AA Edit | Free speech: A morality tale
It was refreshing to find the Supreme Court last Thursday quash an FIR against Shillong Times editor Patricia Mukhim who had spoken out against the physical attack on non-tribal people, a small minority, by local tribal youth in a Facebook post last July.
In a judgment that will be remembered for long, the bench of Justice L. Nageswara Rao and S. Ravindra Bhat said, “Free speech of the citizens of this country cannot be stifled by implicating them in criminal cases.” The judgment written by Justice Rao also pointed out, “Disapprobation of governmental inaction can’t be branded as an attempt to promote hatred between different communities.”
The SC said the Facebook post would indicate that the editor’s agony was directed against the apathy shown by the Meghalaya CM, the DGP and the Dorbal Shnong (the local tribal council) in not taking action against the culprits.
Last November, the Meghalaya high court had turned down Ms Mukhim’s petition to quash the criminal proceedings. The high court had appeared to fail to grasp a simple matter when it declared, even in an open and shut case such as this, that the investigating agency should be given a “freehand”. The bench had basically ducked the issue. The stinging rebuke of the top court evidently applies to the high court as well.
It will be in the fitness of things if the civil society and political parties quote the apex court judgment in the Mukhim case and ask the executive, the police and elements in the higher judiciary some questions.

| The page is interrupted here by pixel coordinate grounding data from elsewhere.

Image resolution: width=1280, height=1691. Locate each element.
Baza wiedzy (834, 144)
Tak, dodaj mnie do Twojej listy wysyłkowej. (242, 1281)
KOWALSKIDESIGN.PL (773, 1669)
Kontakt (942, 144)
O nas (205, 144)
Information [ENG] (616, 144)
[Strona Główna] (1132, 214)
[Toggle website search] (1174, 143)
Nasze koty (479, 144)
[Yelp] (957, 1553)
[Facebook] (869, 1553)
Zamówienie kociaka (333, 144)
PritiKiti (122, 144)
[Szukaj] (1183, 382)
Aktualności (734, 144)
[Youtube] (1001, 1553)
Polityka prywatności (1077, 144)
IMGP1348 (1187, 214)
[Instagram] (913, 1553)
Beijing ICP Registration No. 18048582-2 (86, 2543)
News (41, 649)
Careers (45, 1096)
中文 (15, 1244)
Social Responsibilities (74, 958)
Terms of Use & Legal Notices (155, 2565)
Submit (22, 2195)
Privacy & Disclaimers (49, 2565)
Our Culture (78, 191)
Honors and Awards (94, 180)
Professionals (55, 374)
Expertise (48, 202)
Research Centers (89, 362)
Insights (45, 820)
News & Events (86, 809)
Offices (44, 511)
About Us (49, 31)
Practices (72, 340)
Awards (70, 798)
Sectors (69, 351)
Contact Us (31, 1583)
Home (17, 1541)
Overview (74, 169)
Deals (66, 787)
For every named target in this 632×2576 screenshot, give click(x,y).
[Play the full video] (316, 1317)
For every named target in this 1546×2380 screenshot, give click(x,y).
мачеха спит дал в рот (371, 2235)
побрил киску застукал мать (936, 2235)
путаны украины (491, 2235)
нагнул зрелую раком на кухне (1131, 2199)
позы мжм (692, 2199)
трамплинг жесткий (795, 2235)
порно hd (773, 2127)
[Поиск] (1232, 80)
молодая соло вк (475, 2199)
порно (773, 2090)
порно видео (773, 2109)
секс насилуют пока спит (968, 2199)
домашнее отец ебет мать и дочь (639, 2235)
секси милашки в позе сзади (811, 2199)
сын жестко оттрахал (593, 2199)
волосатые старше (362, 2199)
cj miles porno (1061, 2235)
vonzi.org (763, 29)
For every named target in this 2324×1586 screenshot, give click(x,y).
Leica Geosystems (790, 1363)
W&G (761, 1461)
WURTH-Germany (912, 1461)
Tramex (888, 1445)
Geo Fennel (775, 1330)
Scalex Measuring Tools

In countless cases against respected social activists, university students, journalists and editors, and political opponents of the establishment, the judiciary has looked the other way, offering no relief in citizen versus State matters and in matters concerning upright citizens versus lumpen gangs owing allegiance to the establishment. In practically each case, among other criminal provisions these entities were also charged with Section 153-A (promoting enmity between different classes of people) of the Indian Penal Code, a key provision under which Ms Mukhim was charged. This is why the Thursday judgment is a wider morality tale.